I think that in the current market a VMS is about video 100% of the time, and audio maybe 10% of the time, and in those cases the audio is always subservient to the video.
To answer your question, I would expect that any kind of recording only happens when there is video motion. Audio would then only be recorded when/if there was video motion to trigger the recording.
In most cases, motion-only recording is done to conserve bandwidth and storage. While audio streaming should have lower bitrates than video, it's not "free". Recording audio continuously would likely consume enough network and storage resources that the customer could have recorded a reduced resolution (~CIF to D1) stream at a low framerate/bitrate, which I feel they would often prefer over continuous audio recording if given the option.
The only time I could see a customer reasonably expecting continuous audio recording was if audio was a major function in the security implementation. For example, a gunshot detection system might want continuous audio recording, so that if there was a missed event the user could go back and review the audio and possibly work with the manufacturer to determine why the event wasn't captured. However, in your case you describe video as the trigger component, and therefore presumably the primary use of the system.
I request to please share the metrics of the bandwidth occupied if Audio is on during video motion and without video motion. It may happen that the subjects are not in the video but their discussions or deliberations which might give to clue to incidents may be useful to for investigations.
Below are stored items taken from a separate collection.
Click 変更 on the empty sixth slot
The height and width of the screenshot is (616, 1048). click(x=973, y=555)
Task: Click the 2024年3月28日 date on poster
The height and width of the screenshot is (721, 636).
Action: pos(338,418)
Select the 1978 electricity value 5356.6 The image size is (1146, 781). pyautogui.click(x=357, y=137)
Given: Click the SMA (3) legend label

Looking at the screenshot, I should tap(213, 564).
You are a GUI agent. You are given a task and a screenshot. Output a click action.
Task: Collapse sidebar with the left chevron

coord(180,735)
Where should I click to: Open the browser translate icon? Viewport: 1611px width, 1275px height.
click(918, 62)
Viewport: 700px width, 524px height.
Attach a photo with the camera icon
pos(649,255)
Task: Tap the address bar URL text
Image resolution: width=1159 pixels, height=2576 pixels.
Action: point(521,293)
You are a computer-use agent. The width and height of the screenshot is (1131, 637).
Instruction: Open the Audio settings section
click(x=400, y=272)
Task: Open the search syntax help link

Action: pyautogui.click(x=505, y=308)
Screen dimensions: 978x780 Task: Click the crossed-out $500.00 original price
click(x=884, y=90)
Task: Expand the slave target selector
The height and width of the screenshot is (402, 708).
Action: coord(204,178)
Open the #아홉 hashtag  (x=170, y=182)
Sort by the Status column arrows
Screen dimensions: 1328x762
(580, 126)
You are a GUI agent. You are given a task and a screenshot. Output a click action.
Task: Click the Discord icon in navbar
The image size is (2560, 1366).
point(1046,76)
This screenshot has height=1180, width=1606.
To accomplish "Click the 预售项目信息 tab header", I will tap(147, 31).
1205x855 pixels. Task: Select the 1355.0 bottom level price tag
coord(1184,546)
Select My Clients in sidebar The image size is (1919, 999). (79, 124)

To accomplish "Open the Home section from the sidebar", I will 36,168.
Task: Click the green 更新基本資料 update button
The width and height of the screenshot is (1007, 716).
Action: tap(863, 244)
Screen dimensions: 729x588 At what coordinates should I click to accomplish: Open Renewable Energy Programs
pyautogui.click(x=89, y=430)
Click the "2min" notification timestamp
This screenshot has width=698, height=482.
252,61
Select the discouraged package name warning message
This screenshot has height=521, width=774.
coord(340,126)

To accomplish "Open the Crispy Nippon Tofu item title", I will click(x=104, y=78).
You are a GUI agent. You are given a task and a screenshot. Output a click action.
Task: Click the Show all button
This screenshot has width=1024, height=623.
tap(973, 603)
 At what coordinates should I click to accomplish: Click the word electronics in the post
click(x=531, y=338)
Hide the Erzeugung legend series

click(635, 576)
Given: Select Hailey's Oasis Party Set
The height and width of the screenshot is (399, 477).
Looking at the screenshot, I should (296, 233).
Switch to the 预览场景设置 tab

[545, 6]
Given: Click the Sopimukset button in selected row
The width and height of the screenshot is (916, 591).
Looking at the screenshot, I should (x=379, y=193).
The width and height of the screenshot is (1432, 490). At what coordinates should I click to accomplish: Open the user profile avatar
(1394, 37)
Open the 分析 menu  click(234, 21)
In such case what are the storage requirements to have the audio on with motion detection only.
normally most modern cameras that have built in audio and if they are using H.264 encode it into one H.264 stream.
that being said how the VMS/NVR writes this data depends on the VMS/NVR. some have options to record audio as a separate stream or as part of the channel.
Some Cameras have "audio detection" which will tell the VMS/NVR to record the same way motion detection will.
It really depends on the type of cameras and VMS/NVR you are using.